## Exercise
This task calls for copying every line of the records that includes the word "formatting".

## Provided entries
....................
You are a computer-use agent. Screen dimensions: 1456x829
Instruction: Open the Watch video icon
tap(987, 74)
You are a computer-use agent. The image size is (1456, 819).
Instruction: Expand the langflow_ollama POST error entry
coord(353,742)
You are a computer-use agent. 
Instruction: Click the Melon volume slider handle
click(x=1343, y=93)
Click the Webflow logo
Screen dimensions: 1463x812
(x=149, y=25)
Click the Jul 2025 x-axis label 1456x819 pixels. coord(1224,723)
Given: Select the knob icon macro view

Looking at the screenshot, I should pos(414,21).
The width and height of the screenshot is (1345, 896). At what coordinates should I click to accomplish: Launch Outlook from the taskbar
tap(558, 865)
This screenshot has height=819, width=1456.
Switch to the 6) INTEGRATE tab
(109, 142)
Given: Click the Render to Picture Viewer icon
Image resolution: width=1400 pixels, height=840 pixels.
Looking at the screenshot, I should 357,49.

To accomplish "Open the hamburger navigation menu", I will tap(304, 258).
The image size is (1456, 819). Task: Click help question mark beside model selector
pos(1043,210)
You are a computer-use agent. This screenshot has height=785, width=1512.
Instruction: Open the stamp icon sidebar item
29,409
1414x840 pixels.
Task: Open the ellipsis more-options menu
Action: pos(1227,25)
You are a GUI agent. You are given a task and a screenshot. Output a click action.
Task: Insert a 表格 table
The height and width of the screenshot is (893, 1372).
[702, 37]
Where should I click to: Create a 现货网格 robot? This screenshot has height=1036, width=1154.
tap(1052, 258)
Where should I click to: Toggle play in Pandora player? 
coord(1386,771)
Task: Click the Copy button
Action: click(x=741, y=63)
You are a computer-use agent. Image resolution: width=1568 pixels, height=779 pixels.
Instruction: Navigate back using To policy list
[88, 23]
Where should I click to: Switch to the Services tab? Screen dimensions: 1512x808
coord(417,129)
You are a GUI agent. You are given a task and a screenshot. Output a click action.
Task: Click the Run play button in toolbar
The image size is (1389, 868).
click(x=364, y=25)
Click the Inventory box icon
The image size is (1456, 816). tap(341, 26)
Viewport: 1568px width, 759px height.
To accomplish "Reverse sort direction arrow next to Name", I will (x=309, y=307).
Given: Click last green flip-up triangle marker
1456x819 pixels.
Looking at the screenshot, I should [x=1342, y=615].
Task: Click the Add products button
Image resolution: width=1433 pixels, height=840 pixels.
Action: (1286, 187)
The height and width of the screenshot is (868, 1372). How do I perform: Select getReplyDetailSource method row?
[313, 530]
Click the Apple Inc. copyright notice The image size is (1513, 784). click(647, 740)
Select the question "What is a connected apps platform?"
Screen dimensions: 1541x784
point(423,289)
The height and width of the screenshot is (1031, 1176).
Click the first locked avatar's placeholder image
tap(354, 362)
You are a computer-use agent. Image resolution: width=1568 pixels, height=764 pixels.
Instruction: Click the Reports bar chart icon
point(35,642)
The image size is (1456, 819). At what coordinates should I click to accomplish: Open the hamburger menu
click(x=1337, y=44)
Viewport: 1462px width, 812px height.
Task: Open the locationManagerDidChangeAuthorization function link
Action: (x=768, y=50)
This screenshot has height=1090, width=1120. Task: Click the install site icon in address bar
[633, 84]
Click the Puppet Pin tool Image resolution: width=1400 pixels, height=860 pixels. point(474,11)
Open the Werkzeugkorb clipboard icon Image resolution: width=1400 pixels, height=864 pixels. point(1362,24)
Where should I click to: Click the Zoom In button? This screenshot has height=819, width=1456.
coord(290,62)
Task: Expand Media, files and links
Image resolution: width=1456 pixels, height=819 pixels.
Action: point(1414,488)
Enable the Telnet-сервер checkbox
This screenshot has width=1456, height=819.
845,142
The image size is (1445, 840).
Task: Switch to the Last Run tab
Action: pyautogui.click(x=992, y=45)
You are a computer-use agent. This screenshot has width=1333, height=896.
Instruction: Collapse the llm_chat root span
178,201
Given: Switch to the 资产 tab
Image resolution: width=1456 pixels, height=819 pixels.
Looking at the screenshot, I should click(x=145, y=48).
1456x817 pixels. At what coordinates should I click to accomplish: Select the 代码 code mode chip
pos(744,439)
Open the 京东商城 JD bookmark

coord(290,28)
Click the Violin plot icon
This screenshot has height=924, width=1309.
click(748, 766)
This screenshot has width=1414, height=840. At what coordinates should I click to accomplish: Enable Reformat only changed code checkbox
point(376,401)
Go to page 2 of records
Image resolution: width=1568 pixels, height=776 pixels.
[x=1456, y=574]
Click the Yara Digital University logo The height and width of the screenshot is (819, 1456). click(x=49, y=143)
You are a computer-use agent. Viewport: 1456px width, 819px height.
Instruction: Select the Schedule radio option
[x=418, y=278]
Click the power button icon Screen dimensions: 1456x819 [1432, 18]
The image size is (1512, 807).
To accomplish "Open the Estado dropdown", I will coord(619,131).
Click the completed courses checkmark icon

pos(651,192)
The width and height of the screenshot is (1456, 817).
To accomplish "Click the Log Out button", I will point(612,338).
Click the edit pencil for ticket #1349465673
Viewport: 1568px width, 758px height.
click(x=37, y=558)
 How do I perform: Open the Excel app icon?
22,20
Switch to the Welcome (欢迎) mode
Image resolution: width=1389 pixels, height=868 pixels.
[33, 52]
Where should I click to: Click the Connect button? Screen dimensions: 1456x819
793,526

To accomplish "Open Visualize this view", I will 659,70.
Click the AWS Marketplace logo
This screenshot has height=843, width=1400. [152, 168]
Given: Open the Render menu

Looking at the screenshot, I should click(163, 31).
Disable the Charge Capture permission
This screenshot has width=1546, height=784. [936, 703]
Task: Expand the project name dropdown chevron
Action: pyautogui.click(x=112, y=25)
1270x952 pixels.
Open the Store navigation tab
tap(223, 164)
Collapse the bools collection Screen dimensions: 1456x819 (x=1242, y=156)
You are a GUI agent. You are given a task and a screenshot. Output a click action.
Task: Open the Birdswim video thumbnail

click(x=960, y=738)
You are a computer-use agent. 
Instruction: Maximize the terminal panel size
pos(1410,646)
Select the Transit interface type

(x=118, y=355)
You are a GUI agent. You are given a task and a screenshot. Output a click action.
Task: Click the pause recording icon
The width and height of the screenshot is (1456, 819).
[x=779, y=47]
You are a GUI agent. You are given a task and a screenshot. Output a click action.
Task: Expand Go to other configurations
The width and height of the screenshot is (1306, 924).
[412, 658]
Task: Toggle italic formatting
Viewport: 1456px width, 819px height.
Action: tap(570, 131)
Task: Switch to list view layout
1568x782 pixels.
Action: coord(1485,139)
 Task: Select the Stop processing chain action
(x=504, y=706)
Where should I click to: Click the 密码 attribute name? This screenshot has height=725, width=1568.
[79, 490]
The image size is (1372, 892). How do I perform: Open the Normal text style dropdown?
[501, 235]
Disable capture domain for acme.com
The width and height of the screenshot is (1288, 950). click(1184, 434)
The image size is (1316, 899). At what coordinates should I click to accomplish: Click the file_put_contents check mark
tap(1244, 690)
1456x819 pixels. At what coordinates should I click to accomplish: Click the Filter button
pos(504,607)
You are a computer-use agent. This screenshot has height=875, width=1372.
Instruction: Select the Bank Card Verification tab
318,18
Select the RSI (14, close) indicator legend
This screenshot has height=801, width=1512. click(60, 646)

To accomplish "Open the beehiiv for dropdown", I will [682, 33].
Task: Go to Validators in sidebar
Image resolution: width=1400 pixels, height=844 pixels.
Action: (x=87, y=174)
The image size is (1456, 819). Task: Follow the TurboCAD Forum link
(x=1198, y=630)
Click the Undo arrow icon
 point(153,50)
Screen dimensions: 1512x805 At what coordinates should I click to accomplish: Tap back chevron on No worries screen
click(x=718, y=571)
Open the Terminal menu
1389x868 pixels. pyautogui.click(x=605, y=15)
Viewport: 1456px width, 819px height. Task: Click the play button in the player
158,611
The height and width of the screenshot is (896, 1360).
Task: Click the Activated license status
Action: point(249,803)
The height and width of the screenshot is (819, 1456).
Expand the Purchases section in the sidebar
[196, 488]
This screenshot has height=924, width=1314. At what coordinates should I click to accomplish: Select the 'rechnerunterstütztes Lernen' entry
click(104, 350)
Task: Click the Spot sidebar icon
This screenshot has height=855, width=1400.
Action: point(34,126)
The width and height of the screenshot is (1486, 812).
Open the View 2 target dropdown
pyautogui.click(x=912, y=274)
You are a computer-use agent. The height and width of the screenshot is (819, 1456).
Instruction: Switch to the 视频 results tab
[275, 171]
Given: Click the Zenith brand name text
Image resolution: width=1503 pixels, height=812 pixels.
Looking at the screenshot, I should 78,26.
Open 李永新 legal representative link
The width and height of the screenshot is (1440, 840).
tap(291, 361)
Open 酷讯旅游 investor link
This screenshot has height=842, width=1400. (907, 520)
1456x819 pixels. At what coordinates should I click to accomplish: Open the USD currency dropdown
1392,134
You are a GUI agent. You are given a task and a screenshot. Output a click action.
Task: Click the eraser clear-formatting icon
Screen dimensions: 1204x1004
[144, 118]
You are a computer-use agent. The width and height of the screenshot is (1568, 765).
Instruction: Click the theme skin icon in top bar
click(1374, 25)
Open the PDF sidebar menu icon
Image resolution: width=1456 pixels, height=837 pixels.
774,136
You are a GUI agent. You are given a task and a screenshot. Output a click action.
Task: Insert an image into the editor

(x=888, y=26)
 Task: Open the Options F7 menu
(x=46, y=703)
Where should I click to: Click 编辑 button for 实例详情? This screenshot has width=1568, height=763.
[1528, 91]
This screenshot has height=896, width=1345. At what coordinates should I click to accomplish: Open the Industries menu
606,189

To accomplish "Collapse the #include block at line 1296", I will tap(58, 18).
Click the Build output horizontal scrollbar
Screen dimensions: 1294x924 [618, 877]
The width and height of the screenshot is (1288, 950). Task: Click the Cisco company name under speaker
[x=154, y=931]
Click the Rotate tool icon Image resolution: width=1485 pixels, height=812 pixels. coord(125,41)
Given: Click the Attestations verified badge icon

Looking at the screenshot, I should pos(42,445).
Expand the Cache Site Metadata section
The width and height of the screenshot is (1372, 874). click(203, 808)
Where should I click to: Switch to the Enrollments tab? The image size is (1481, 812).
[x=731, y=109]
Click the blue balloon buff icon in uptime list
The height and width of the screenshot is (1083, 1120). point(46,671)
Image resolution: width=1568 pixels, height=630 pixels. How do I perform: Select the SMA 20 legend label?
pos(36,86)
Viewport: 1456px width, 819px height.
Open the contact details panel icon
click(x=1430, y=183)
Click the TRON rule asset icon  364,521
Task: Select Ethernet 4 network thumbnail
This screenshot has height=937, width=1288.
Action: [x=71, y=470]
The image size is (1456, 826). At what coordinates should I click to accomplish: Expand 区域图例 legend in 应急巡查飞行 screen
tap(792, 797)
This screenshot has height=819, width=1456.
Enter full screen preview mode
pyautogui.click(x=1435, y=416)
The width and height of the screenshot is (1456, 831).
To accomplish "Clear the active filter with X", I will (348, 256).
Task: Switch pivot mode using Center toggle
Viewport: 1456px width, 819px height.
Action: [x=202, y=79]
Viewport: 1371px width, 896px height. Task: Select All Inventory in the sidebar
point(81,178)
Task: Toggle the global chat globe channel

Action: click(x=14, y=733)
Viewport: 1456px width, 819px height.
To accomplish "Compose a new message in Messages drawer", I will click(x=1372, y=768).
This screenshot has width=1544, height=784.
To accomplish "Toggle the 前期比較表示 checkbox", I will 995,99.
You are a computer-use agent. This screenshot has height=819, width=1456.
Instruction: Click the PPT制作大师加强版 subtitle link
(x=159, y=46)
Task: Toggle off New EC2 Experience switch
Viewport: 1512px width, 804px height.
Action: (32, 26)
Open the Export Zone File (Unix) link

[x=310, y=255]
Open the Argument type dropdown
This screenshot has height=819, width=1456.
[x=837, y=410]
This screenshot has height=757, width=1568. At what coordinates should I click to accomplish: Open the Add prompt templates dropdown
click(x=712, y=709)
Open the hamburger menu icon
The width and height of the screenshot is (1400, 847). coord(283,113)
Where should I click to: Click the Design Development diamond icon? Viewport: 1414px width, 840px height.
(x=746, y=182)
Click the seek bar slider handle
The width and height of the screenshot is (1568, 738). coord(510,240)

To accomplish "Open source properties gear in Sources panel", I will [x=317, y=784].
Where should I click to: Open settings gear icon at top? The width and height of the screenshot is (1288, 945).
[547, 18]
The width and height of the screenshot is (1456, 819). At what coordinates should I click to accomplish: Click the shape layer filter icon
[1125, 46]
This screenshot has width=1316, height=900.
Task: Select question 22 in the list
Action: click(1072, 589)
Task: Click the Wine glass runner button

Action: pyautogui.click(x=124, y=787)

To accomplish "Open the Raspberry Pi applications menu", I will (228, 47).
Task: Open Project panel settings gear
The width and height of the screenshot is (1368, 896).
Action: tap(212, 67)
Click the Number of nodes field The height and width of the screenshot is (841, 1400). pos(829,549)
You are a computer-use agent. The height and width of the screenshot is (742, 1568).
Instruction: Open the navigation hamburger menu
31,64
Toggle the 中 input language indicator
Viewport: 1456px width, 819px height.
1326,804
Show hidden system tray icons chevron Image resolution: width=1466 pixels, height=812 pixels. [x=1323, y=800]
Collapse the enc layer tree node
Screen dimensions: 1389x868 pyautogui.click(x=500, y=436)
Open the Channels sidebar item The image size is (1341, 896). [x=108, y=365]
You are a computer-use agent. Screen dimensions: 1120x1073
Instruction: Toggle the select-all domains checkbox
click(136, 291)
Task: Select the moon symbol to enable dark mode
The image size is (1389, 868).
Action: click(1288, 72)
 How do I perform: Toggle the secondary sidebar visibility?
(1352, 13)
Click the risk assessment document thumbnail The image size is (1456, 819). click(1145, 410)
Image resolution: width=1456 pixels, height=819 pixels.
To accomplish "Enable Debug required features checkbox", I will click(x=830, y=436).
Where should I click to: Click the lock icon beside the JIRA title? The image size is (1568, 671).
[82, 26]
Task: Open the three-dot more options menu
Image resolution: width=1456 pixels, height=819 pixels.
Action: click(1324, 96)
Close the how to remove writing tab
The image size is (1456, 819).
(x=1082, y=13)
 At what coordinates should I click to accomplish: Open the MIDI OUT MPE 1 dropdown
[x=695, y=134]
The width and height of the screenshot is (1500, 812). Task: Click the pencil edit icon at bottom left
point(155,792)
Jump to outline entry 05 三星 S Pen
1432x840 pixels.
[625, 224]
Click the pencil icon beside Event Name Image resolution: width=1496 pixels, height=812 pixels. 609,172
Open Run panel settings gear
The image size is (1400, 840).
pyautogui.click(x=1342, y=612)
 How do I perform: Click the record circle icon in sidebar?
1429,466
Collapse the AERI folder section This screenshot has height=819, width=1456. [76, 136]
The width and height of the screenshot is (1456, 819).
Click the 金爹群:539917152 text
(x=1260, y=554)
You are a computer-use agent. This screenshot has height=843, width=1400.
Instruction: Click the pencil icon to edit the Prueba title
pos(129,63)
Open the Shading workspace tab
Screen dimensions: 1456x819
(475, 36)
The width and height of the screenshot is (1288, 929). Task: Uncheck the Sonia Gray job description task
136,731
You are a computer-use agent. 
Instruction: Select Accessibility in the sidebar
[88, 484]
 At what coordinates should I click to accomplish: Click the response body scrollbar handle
....................
## Output of the exercise
Task: Toggle italic formatting
Task: Click the eraser clear-formatting icon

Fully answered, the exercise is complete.